La Suisse dit Non à l’UDC
Les VERT-E-S sont soulagé-e-s par le rejet clair de l’initiative du chaos de l’UDC. La population veut une Suisse ouverte et a aujourd’hui, une fois de plus, manifesté son opposition à la politique de la peur et du bouc émissaire de l’UDC. Le Conseil fédéral et la droite doivent maintenant tout mettre en œuvre pour assurer la collaboration européenne grâce aux accords bilatéraux III.
Une fois de plus, l’UDC est mise en échec avec son initiative xénophobe et isolationniste. La preuve que la population veut une Suisse ouverte et un avenir qui place les droits humains, le droit d’asile et la collaboration avec l’Europe au centre.
« Le Conseil fédéral et la droite doivent désormais prendre leurs responsabilités et garantir une collaboration constructive avec l’Union européenne », déclare Delphine Klopfenstein Broggini, conseillère nationale GE. « La Suisse se situe au cœur de l’Europe. Les bilatérales III doivent être conclues rapidement, car nous avons besoin de relations directes et solides avec nos partenaires européens. »

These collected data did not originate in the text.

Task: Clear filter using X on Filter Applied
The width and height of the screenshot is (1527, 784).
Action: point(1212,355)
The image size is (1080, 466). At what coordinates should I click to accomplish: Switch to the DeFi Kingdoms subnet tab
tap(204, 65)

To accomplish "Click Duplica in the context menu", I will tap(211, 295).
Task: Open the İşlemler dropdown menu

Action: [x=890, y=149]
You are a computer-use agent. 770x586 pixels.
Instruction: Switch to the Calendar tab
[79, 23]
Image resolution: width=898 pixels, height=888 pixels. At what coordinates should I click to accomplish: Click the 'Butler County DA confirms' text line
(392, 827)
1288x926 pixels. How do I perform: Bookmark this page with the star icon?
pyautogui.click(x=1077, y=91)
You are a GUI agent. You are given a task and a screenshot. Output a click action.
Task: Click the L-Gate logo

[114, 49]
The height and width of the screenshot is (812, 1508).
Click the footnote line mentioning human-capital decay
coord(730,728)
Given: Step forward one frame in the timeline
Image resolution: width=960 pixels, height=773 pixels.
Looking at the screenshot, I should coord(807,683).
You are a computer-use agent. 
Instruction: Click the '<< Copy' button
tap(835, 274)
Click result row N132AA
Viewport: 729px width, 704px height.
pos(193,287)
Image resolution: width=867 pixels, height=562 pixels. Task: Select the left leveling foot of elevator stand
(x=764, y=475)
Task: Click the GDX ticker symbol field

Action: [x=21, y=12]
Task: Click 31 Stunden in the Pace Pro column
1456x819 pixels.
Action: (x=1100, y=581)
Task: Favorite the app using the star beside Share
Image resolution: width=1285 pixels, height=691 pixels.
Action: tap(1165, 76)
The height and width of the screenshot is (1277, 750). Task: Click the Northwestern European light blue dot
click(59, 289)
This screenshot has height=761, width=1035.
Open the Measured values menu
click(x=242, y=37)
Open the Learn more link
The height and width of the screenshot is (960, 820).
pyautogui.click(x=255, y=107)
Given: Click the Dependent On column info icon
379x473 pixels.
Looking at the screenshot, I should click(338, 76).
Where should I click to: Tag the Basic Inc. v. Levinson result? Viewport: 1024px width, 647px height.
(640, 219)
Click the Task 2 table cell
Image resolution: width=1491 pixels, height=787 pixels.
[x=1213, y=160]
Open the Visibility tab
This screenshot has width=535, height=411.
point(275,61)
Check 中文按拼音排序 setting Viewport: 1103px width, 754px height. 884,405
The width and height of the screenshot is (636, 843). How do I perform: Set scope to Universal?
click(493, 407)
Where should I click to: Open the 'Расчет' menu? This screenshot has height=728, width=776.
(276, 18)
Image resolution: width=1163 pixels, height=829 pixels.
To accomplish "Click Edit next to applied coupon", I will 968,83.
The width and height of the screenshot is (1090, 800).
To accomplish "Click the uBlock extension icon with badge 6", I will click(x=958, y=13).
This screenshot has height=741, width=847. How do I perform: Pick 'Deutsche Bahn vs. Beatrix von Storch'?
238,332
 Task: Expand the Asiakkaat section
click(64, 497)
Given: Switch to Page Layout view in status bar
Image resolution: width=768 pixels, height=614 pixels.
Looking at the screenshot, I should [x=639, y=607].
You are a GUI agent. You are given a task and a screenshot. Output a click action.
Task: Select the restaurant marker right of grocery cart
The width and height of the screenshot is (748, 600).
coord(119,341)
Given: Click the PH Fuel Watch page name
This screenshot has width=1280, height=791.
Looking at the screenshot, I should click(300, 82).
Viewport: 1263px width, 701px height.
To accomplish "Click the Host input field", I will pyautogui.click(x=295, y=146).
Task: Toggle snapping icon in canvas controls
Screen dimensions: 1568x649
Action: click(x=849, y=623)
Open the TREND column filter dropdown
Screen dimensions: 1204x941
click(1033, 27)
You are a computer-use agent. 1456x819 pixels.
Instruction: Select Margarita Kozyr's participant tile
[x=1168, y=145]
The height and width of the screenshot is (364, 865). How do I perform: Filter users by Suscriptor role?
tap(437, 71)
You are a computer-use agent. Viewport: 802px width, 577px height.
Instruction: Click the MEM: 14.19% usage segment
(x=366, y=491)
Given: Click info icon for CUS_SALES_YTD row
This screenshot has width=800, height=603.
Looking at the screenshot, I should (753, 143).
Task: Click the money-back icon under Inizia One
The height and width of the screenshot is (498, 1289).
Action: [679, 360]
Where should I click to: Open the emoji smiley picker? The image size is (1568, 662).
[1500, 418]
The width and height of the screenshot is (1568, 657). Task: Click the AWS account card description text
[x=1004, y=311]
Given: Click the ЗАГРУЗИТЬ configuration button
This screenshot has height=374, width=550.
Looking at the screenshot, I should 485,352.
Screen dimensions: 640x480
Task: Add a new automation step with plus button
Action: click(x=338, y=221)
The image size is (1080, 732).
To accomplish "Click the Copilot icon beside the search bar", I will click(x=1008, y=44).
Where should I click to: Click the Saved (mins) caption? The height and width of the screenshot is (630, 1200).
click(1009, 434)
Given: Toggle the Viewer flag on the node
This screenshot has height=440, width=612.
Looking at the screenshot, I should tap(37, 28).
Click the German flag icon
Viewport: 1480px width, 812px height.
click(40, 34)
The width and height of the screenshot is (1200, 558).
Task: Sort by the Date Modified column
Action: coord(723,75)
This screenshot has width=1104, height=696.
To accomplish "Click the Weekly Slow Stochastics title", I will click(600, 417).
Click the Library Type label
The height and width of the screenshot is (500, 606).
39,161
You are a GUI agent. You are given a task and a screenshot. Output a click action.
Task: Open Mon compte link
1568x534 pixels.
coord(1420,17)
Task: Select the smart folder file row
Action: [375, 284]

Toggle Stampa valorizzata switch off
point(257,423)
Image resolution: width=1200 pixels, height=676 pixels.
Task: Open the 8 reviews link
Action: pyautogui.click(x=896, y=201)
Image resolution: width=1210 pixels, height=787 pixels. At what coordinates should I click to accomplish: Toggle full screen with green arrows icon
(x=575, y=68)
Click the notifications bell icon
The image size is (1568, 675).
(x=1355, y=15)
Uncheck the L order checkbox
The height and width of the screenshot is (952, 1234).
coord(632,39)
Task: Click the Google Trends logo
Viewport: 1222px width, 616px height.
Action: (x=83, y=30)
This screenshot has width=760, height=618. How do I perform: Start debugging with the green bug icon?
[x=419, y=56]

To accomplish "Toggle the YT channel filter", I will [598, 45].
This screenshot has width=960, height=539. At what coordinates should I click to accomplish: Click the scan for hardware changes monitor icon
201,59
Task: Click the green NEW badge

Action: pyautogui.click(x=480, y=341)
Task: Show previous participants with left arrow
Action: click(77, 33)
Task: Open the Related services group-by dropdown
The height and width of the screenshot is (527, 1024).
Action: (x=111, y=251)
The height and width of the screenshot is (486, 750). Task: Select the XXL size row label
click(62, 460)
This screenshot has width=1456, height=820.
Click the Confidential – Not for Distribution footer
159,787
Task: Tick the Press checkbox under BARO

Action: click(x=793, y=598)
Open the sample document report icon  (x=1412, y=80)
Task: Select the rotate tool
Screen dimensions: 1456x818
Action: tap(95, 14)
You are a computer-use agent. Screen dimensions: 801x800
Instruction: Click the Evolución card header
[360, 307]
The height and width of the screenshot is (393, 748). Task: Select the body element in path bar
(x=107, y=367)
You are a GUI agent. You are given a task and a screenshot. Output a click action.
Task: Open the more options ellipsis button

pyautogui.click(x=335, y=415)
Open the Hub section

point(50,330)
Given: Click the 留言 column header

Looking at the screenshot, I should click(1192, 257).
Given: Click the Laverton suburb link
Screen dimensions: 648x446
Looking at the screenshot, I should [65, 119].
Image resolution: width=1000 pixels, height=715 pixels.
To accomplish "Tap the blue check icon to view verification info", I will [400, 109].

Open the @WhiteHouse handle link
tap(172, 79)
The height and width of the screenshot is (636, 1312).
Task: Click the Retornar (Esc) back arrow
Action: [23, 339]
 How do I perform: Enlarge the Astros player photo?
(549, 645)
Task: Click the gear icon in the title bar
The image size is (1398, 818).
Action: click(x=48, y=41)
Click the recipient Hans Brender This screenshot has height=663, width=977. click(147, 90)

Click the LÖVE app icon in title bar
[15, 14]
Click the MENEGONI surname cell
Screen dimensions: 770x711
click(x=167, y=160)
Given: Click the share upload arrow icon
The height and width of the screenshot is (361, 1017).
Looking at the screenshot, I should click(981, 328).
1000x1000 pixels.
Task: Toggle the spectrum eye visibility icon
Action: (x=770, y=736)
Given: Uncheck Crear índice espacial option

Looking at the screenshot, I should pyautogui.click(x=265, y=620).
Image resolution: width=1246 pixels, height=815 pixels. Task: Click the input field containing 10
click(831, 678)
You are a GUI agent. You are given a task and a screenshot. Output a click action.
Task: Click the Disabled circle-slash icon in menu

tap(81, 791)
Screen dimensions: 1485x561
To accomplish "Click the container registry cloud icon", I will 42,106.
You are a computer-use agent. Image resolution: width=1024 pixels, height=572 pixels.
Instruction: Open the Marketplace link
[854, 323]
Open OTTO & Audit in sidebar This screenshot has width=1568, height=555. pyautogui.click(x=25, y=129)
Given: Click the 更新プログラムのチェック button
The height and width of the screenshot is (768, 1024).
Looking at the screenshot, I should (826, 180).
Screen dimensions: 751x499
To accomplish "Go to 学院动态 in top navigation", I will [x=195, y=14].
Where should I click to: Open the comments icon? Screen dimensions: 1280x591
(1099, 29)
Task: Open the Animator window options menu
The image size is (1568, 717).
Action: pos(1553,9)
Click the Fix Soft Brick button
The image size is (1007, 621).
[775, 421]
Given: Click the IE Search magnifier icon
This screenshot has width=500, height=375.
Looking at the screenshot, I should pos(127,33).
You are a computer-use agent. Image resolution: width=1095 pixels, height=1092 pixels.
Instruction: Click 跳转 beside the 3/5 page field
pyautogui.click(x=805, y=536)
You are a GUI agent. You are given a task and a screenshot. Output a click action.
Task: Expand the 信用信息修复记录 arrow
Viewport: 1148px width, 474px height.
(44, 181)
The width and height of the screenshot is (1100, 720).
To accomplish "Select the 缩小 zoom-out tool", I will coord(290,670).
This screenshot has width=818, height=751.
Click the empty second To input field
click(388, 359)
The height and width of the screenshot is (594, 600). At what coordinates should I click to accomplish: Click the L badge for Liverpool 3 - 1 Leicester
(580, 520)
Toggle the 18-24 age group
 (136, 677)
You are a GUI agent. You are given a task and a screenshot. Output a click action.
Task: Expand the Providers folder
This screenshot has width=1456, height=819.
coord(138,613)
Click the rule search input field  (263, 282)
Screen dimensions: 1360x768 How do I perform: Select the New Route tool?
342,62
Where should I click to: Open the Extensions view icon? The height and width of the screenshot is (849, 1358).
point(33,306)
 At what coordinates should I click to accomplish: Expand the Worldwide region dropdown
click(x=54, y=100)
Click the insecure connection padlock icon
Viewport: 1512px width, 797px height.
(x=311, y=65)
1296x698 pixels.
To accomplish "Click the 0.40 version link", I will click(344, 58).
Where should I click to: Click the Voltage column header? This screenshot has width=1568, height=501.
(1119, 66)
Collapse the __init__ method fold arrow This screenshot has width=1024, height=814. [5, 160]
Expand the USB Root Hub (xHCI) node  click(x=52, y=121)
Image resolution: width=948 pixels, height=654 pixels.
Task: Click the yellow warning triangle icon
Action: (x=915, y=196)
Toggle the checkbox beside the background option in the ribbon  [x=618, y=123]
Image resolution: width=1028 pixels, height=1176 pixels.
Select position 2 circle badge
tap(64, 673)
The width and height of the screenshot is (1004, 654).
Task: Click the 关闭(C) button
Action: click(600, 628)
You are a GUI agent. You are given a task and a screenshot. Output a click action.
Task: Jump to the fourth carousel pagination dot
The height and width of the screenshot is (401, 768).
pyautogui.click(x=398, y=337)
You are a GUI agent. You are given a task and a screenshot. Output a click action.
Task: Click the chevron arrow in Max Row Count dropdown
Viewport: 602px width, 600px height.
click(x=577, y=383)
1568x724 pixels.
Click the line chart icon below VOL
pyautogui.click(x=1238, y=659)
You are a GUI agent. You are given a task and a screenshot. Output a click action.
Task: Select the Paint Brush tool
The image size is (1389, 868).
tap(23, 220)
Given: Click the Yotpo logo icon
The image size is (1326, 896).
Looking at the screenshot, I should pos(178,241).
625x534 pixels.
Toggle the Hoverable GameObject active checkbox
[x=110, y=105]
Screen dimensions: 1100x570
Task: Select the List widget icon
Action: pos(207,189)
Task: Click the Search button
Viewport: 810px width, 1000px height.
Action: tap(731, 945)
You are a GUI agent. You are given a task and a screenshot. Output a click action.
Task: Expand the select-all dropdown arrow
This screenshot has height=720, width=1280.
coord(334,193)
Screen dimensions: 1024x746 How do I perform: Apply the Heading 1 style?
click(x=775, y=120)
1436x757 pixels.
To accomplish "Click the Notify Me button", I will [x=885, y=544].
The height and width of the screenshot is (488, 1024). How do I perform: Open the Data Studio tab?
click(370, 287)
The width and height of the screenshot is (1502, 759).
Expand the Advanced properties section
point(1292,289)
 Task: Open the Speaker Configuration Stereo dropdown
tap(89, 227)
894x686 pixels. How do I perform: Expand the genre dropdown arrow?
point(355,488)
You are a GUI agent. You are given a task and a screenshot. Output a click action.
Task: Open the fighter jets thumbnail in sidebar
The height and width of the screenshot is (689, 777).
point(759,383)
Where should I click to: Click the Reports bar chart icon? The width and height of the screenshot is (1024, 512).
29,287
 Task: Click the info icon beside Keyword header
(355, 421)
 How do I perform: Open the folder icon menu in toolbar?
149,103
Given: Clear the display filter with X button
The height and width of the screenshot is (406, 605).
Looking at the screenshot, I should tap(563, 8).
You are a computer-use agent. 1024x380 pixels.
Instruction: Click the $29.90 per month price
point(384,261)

Un durcissement préoccupant du débat
« Les partis bourgeois doivent cesser leur complaisance envers le narratif haineux de l’UDC », martèle Lisa Mazzone, présidente des VERT-E-S suisses. « Quiconque souhaite défendre des relations stables avec l’Europe ne doit pas attiser les mêmes peurs que l’UDC mais s’engager en faveur d’une Suisse ouverte. »
Le durcissement du débat démocratique en Suisse est également préoccupant. De nombreuses lignes rouges ont été franchies durant la campagne de votation. Le discours de haine, la diffusion de fausses informations ainsi que l’utilisation de l’IA pour manipuler les esprits montrent la trumpisation de la politique suisse. Ce qui met notre démocratie en danger. Il faut agir avec détermination, par exemple en mettant en place une réglementation efficace des plateformes numériques, afin de garantir un débat public juste et démocratique.